Would you print the full listing word for word?

════════════════════

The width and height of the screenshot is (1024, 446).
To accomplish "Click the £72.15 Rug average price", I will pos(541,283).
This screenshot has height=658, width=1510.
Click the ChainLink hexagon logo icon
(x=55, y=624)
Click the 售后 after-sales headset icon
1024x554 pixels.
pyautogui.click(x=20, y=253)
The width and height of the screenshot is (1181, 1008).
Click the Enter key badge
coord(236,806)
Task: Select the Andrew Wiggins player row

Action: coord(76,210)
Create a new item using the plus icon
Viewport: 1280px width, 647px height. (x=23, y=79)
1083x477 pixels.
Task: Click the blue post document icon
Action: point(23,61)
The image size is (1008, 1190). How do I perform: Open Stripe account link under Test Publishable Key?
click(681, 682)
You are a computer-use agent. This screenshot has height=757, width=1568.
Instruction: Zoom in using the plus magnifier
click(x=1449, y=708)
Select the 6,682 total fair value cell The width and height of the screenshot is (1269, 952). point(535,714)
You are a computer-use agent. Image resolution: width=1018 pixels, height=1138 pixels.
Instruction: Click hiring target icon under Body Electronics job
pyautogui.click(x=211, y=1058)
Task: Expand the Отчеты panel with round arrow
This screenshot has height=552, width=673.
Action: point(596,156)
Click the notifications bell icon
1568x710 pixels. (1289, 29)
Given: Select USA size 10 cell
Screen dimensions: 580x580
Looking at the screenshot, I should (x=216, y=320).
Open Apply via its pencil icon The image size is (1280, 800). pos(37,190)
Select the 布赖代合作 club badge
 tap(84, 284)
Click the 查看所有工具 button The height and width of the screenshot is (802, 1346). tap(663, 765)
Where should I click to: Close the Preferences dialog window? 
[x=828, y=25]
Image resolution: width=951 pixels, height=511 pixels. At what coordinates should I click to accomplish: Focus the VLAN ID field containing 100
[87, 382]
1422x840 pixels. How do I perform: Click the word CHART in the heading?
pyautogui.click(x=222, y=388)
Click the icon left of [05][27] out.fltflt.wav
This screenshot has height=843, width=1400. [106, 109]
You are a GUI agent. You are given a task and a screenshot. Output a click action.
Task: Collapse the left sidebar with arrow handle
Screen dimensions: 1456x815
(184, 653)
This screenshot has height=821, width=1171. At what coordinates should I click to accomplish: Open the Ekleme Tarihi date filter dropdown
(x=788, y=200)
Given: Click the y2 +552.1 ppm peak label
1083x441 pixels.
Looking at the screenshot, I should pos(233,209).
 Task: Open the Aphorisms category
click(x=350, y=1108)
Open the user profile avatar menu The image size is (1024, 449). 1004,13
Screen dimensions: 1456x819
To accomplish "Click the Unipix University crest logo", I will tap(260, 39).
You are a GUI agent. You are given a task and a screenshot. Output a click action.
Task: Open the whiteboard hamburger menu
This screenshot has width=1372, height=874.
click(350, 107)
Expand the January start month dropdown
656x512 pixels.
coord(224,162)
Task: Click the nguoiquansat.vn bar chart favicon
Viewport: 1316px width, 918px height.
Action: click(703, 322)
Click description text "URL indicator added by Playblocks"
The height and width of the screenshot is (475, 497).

════════════════════

**Exercise response:**
The width and height of the screenshot is (1024, 446).
To accomplish "Click the £72.15 Rug average price", I will pos(541,283).
This screenshot has height=658, width=1510.
Click the ChainLink hexagon logo icon
(x=55, y=624)
Click the 售后 after-sales headset icon
1024x554 pixels.
pyautogui.click(x=20, y=253)
The width and height of the screenshot is (1181, 1008).
Click the Enter key badge
coord(236,806)
Task: Select the Andrew Wiggins player row

Action: coord(76,210)
Create a new item using the plus icon
Viewport: 1280px width, 647px height. (x=23, y=79)
1083x477 pixels.
Task: Click the blue post document icon
Action: point(23,61)
The image size is (1008, 1190). How do I perform: Open Stripe account link under Test Publishable Key?
click(681, 682)
You are a computer-use agent. This screenshot has height=757, width=1568.
Instruction: Zoom in using the plus magnifier
click(x=1449, y=708)
Select the 6,682 total fair value cell The width and height of the screenshot is (1269, 952). point(535,714)
You are a computer-use agent. Image resolution: width=1018 pixels, height=1138 pixels.
Instruction: Click hiring target icon under Body Electronics job
pyautogui.click(x=211, y=1058)
Task: Expand the Отчеты panel with round arrow
This screenshot has height=552, width=673.
Action: point(596,156)
Click the notifications bell icon
1568x710 pixels. (1289, 29)
Given: Select USA size 10 cell
Screen dimensions: 580x580
Looking at the screenshot, I should (x=216, y=320).
Open Apply via its pencil icon The image size is (1280, 800). pos(37,190)
Select the 布赖代合作 club badge
 tap(84, 284)
Click the 查看所有工具 button The height and width of the screenshot is (802, 1346). tap(663, 765)
Where should I click to: Close the Preferences dialog window? 
[x=828, y=25]
Image resolution: width=951 pixels, height=511 pixels. At what coordinates should I click to accomplish: Focus the VLAN ID field containing 100
[87, 382]
1422x840 pixels. How do I perform: Click the word CHART in the heading?
pyautogui.click(x=222, y=388)
Click the icon left of [05][27] out.fltflt.wav
This screenshot has height=843, width=1400. [106, 109]
You are a GUI agent. You are given a task and a screenshot. Output a click action.
Task: Collapse the left sidebar with arrow handle
Screen dimensions: 1456x815
(184, 653)
This screenshot has height=821, width=1171. At what coordinates should I click to accomplish: Open the Ekleme Tarihi date filter dropdown
(x=788, y=200)
Given: Click the y2 +552.1 ppm peak label
1083x441 pixels.
Looking at the screenshot, I should pos(233,209).
 Task: Open the Aphorisms category
click(x=350, y=1108)
Open the user profile avatar menu The image size is (1024, 449). 1004,13
Screen dimensions: 1456x819
To accomplish "Click the Unipix University crest logo", I will tap(260, 39).
You are a GUI agent. You are given a task and a screenshot. Output a click action.
Task: Open the whiteboard hamburger menu
This screenshot has width=1372, height=874.
click(350, 107)
Expand the January start month dropdown
656x512 pixels.
coord(224,162)
Task: Click the nguoiquansat.vn bar chart favicon
Viewport: 1316px width, 918px height.
Action: click(703, 322)
Click description text "URL indicator added by Playblocks"
The height and width of the screenshot is (475, 497).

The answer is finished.